#### Liste des tâches
**A)** Indiquez, pour chacune des affirmations suivantes, si elle concorde avec le document source, en répondant par oui ou par non et en citant les mots décisifs du texte. (i) La SATD fut instituée par une loi du 12 novembre 1908 pour le recouvrement des impôts indirects. (ii) L'absence de notification de la SATD au contribuable entraîne la nullité de celle-ci. (iii) La SATD permet de saisir les créances que le contribuable détient sur des tiers.
**B)** Énumérez toutes les catégories de tiers que le document source mentionne comme pouvant détenir les créances saisies au titre de la SATD.

#### Document source
──────────────────────────────

Ce que vous allez lire ici :

La procédure de saisie administrative à tiers détenteur (SATD) permet aux comptables publics de récupérer des impôts non payés en saisissant des créances détenues par des tiers. Elle s'applique à divers débiteurs et nécessite plusieurs notifications, tout en prévoyant des voies de contestation pour les contribuables.
Description rédigée par l'IA du Village

Certainement l’un des actes de l’administration le plus redouté, par son effet contraignant immédiat, la saisie administrative à tiers détenteur plus connue sous son acronyme « SATD » est l’une des procédures d’exécution à disposition de l’administration lui permettant de recouvrir les dettes fiscales des contribuables.

La mise en œuvre de la SATD est encadrée par une procédure spécifique qui permet d’assurer un juste équilibre entre le droit des contribuables et l’intérêt du Trésor Public. Pour répondre sans détour au sujet traité, il est par exemple indispensable que le contribuable soit notifié de la SATD et ce à peine de nullité de cette dernière.

Nous revenons ci-dessous sur les règles essentielles qui encadrent la mise en œuvre d’une SATD.

-

I. Qu’est-ce que la procédure de saisie administrative à tiers détenteur ?

1. Définition de la saisie administrative à tiers détenteur (SATD).

Cette procédure permet aux comptables publics d’obtenir le paiement des impositions dues par les contribuables défaillants en saisissant les créances que ces derniers détiennent sur des tiers, qu’il s’agisse de dépositaires, détenteurs ou débiteurs.

Initialement instituée par une loi du 12 novembre 1908 pour le recouvrement des impôts directs, elle a été progressivement étendue aux taxes sur le chiffre d’affaires et finalement généralisée à tous les impôts, pénalités et frais accessoires.

──────────────────────────────

#### Données brutes
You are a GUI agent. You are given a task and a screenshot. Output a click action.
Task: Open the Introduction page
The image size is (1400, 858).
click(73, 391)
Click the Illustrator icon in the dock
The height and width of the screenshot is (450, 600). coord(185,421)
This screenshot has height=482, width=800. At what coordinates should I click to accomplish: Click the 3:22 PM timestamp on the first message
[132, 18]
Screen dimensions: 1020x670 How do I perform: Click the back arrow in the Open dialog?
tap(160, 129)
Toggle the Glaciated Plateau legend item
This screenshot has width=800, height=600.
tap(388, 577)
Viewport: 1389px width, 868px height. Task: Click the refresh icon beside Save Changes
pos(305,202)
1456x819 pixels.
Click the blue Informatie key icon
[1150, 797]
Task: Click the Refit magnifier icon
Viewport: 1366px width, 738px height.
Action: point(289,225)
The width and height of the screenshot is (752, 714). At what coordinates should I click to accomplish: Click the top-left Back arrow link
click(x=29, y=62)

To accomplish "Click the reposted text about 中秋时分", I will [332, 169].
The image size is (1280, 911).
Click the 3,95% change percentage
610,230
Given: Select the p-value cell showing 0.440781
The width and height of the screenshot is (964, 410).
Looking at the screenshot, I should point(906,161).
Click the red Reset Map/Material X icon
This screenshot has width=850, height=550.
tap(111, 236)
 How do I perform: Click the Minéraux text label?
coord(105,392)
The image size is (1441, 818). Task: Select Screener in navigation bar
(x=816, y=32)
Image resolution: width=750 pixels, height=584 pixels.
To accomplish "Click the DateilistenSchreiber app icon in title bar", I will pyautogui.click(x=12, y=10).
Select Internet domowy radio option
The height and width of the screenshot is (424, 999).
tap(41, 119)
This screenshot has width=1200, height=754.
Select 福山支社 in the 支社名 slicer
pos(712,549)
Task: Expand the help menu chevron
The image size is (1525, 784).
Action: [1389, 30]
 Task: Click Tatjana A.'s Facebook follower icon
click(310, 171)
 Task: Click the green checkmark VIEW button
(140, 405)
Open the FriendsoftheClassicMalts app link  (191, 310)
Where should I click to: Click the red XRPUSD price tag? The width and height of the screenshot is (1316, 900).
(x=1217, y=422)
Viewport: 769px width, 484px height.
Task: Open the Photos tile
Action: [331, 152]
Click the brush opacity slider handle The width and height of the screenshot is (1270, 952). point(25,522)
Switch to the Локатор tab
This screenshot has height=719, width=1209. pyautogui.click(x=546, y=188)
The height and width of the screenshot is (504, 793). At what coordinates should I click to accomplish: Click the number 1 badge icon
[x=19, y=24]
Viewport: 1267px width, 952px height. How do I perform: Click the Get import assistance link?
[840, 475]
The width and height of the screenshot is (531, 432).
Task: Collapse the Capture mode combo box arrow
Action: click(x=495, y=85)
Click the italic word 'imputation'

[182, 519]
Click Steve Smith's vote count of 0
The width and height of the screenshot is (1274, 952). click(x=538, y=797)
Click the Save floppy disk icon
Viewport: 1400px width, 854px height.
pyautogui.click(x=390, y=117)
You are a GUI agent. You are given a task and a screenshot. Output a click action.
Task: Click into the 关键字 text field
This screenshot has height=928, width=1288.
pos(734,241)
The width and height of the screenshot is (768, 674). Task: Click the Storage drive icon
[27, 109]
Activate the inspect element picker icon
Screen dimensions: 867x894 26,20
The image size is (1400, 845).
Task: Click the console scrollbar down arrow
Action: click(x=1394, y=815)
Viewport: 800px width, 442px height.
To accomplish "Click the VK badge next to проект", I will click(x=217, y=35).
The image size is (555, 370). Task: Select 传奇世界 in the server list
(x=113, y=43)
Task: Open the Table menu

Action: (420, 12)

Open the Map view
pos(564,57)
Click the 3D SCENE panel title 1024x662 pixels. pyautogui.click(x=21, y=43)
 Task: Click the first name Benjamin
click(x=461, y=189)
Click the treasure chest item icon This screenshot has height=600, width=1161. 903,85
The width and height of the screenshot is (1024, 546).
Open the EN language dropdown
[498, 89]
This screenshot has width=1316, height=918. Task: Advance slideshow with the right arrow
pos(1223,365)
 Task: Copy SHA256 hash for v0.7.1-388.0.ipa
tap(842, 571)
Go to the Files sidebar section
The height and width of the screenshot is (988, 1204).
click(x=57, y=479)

──────────────────────────────

#### Solutions proposées
**A)**
(i) Non : « Initialement instituée par une loi du 12 novembre 1908 pour le recouvrement des impôts directs ».
(ii) Oui : « il est par exemple indispensable que le contribuable soit notifié de la SATD et ce à peine de nullité de cette dernière ».
(iii) Oui : « en saisissant les créances que ces derniers détiennent sur des tiers ».

**B)**
- dépositaires
- détenteurs
- débiteurs